Having seen this process in action I was curious to try it out. At a planning meeting for the Download, I grabbed a blank piece of paper and pen and set to work trying to visually synthesize information. I will admit up front that my end result was basic like a mind map, but I learned from the process. A hierarchy of information developed naturally, making it easier to find both the tasks that needed to be done and the areas that needed more focus. Important connections became evident. I also found it easier to communicate the timeline to someone else. For a first attempt, visual synthesizing proved to be a pretty useful tool and I could see the potential in developing this skill.
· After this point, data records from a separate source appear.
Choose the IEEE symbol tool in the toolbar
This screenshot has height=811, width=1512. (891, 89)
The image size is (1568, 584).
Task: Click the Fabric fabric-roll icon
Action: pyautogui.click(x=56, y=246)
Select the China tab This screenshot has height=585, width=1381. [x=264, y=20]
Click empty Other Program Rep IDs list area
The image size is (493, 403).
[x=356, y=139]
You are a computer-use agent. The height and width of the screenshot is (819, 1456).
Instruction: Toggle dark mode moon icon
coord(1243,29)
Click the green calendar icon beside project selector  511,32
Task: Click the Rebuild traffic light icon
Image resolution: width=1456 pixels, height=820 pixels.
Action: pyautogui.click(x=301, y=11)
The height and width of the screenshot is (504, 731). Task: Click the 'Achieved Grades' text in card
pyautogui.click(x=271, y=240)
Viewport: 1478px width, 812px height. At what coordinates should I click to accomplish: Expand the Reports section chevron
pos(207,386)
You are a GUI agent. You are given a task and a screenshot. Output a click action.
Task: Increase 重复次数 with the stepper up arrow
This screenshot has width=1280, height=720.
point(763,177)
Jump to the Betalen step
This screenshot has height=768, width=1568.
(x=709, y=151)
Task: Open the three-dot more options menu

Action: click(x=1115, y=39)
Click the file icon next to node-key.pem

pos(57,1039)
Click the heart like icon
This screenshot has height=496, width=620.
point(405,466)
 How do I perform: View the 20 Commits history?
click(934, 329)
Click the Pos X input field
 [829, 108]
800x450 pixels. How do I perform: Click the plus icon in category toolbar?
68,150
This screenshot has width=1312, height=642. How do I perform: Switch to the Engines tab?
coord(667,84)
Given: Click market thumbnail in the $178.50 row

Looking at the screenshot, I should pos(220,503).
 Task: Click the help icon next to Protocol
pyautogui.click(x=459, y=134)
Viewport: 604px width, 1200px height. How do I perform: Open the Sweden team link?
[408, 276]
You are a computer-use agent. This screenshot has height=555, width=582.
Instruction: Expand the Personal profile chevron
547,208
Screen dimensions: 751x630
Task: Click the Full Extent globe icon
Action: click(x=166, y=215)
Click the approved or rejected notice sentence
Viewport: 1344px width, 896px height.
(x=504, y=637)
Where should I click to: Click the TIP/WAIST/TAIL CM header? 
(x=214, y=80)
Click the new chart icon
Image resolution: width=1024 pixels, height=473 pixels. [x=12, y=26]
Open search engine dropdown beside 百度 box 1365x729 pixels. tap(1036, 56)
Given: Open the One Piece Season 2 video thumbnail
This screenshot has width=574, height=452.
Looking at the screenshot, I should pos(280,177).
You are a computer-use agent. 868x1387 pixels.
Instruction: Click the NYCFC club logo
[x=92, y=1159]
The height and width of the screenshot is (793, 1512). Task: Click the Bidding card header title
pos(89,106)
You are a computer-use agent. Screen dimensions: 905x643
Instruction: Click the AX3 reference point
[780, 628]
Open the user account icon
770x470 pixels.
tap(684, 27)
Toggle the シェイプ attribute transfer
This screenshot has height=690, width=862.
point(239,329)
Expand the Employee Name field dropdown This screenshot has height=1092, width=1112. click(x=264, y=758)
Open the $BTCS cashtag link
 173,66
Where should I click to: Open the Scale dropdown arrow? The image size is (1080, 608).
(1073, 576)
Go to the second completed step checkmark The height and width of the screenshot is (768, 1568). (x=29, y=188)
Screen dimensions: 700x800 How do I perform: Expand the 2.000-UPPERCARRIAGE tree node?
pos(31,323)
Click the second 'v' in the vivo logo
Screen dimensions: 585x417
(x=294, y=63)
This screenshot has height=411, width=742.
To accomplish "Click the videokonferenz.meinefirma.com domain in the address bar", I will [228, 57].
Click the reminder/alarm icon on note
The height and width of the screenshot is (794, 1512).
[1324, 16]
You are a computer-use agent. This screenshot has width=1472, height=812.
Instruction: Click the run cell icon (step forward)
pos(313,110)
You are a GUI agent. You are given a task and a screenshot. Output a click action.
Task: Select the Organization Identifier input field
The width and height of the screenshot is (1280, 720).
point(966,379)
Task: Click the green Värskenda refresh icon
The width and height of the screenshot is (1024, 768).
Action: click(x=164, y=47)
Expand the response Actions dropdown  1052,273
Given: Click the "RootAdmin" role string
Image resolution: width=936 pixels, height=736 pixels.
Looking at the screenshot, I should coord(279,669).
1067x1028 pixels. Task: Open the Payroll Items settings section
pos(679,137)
Could this be applied to Instructional Design? At TorranceLearning we kick off new client projects with a Learning Project Ignition session. This meeting determines performance objectives, knowledge needs, scope boundaries and what success looks like. A tool like visual synthesizing helps break down complex information and could facilitate shared understanding of goals and expectations. Clarifying desired results creates a more streamlined process and effective working relationships. Perhaps it could even serve as a starting point for project planning. What are your thoughts on this tool and what would you use it for?